Пришлец, садясь в сани, стал отрясать ноги, громко говоря евангельские слова:
— Иде же аще не приемлют вас, исходя из града того, и прах, прилепший к ногама вашема, отрясите во свидетельство на ня!
— Мы этот прах подметём! — дерзко отвечал стрелецкий полковник, наряженный провожать пришельца, как арестанта. — Подметём-ста!

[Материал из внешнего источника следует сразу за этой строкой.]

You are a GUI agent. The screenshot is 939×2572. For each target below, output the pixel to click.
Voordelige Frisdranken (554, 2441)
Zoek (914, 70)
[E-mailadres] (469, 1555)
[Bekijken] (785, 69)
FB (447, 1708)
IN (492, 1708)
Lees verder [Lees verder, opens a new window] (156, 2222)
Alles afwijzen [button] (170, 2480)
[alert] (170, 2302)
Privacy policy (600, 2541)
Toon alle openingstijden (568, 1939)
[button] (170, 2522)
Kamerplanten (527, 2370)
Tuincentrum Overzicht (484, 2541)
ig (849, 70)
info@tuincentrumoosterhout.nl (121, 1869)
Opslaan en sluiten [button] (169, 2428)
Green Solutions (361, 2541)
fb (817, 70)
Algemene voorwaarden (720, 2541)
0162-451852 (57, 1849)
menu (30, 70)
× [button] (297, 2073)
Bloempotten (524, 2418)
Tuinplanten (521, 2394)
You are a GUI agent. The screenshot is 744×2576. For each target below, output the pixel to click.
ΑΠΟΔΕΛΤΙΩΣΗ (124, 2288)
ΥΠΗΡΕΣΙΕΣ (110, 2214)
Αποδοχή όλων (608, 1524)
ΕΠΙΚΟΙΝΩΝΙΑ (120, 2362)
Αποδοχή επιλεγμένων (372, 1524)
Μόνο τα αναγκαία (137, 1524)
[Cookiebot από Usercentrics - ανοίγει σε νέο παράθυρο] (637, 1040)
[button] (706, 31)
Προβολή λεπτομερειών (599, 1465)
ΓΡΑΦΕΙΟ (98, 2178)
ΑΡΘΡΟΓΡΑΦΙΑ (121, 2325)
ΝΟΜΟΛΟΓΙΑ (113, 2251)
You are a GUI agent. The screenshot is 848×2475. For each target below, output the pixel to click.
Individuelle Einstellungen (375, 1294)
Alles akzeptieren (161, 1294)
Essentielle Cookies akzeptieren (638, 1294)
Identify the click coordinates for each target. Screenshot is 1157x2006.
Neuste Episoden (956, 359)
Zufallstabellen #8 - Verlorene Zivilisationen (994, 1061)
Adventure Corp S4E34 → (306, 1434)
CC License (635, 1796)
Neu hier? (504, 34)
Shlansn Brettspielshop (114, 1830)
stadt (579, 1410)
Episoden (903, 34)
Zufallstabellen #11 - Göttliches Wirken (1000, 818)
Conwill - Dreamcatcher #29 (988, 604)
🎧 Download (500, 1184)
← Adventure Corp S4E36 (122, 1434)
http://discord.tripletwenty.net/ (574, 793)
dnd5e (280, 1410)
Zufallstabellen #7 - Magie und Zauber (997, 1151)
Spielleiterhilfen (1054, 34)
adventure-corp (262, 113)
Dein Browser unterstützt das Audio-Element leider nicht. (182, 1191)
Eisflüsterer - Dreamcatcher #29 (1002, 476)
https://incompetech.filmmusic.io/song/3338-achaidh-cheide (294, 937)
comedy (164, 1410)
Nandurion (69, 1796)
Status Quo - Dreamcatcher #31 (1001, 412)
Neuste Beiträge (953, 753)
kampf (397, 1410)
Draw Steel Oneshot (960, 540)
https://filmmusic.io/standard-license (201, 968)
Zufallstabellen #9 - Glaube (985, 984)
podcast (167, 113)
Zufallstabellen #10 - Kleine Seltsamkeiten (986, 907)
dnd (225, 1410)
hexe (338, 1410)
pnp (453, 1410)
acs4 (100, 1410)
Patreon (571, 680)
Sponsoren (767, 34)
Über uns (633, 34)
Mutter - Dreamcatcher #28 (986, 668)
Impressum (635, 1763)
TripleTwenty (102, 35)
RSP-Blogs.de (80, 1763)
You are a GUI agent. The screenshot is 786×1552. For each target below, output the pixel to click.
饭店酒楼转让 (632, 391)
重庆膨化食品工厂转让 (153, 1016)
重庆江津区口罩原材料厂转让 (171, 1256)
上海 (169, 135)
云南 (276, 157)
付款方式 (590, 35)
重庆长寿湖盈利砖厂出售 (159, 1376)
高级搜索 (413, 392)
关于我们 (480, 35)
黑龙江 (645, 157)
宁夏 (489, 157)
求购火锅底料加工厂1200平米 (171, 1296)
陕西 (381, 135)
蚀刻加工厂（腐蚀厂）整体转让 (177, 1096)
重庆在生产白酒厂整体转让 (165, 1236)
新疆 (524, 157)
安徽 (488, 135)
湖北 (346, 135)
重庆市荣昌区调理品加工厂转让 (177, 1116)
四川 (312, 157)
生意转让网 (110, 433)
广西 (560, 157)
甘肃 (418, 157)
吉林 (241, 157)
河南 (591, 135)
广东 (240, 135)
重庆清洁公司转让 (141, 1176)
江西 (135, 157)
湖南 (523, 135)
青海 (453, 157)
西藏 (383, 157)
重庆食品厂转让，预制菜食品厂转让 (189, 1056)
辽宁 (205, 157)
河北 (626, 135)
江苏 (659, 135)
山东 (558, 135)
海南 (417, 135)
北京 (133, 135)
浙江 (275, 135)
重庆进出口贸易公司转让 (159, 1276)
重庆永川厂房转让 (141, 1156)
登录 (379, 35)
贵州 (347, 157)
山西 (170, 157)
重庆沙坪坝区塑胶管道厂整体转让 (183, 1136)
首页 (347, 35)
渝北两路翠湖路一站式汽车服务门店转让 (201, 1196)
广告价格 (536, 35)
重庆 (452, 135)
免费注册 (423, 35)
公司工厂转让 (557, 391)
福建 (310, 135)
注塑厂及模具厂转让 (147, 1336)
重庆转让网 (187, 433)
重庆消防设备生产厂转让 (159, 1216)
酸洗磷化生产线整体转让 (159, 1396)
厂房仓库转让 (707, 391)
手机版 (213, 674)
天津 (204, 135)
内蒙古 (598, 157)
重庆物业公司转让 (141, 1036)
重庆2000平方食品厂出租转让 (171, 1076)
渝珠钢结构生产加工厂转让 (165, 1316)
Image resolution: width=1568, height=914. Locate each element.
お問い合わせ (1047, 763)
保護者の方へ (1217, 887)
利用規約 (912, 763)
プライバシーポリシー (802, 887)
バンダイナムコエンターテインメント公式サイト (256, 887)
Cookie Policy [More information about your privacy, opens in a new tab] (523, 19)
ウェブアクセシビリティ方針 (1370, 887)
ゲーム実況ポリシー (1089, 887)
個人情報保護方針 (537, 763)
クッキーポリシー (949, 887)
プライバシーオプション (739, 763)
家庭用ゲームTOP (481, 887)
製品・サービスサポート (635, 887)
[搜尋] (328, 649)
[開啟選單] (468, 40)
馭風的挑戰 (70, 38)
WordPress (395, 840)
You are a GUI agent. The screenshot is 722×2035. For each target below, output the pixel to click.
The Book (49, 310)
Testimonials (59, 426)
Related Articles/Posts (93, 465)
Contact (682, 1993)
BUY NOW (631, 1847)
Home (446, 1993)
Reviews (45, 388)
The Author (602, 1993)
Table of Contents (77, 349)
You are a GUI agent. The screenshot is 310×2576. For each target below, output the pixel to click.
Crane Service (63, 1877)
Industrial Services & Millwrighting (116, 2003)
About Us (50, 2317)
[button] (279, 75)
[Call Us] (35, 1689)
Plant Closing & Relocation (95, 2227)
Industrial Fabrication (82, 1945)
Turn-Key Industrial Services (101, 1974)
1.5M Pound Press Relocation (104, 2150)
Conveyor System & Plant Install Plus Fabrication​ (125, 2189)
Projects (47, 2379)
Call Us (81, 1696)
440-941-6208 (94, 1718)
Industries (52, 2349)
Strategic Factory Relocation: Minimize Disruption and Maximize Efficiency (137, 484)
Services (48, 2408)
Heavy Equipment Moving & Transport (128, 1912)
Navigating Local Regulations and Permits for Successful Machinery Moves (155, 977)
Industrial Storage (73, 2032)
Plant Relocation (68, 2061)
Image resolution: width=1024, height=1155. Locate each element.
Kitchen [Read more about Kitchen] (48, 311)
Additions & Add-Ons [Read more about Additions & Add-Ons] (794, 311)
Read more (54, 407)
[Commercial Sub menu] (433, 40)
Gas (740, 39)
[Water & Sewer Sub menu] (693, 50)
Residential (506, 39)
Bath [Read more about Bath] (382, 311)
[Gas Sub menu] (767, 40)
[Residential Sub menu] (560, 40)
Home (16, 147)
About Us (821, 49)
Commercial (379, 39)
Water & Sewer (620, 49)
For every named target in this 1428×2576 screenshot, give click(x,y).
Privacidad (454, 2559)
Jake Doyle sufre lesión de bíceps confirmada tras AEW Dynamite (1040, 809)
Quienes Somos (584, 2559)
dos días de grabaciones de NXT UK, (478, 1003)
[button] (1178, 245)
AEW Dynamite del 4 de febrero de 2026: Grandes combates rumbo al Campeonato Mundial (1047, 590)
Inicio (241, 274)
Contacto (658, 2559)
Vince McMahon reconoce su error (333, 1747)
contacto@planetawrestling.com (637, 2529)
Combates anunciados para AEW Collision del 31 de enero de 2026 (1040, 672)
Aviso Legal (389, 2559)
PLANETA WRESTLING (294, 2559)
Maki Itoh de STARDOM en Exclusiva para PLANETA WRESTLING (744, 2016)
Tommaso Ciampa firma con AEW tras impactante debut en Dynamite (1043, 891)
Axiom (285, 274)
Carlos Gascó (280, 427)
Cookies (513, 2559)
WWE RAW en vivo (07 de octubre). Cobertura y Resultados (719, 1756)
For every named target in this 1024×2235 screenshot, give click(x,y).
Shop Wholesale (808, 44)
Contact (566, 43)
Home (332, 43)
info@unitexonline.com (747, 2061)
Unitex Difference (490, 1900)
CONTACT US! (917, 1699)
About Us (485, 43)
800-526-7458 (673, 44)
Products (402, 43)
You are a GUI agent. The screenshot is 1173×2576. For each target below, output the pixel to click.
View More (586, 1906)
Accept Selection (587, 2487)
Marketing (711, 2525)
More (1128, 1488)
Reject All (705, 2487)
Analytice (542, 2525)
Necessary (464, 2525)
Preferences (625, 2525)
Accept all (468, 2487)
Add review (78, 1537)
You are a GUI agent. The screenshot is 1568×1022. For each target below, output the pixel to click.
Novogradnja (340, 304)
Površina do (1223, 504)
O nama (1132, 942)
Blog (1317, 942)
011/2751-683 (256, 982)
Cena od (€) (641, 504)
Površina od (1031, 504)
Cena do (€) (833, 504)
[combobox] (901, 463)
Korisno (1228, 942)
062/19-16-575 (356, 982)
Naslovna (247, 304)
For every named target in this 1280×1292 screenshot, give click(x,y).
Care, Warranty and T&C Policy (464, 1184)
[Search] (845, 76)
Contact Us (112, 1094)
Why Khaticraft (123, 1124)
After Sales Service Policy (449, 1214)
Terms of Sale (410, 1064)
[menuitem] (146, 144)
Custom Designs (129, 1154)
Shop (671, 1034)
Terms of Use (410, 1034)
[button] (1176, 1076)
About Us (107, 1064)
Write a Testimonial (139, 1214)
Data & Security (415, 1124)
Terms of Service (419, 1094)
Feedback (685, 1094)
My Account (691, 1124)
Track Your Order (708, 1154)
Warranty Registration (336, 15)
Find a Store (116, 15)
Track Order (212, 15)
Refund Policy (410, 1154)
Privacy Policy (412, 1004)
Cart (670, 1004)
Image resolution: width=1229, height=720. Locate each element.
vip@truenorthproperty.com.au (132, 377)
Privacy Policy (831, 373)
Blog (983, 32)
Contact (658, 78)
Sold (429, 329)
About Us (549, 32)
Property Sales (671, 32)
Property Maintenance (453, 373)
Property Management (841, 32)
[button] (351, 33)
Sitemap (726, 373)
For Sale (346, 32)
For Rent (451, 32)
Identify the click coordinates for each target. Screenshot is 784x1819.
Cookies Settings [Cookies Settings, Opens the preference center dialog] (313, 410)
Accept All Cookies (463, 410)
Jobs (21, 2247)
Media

— Да разметёт Господь Бог вас оною божественною метлою, иже является на дни многи! — сказал ему пришлец и указал на комету.
— Ох, Господи, спаси нас, помилуй! — послышался испуганный крик в народе.
Поезд двинулся в обратный путь. Народ повалил за поездом. Из дворца прискакали — окольничий князь Дмитрий Алексеевич Долгорукий и любимец царский Артамон Сергеевич Матвеев, и следовали за поездом.
Странный вид представляло это шествие в ночной темноте, при только что занимавшейся заре. За поездом теснились толпы, опережая его и производя необыкновенный гул и ропот: стук тысяч ног об замерзшую землю, скрип саней, карканье проснувшихся галок и воронья и смутное рокотанье голосов сливалось в какой-то невообразимый хаос. В разных местах города звонили колокола, как бы прощаясь с уезжающими.
Пришлец, тот, который произвёл всё это волнение, сидел в первых санях и как-то странно глядел на стоявший перед ним крест… «Порвалась… порвалась последняя нитка», — шептали бледные губы.
За земляным городом поезд остановился. Долгорукий сошёл с коня и приблизился к первым саням, сняв свою высокую боярскую шапку.
— Великий государь велел у тебя, святейшего патриарха, благословение и прощение просить, — сказал он, почтительно нагибая голову.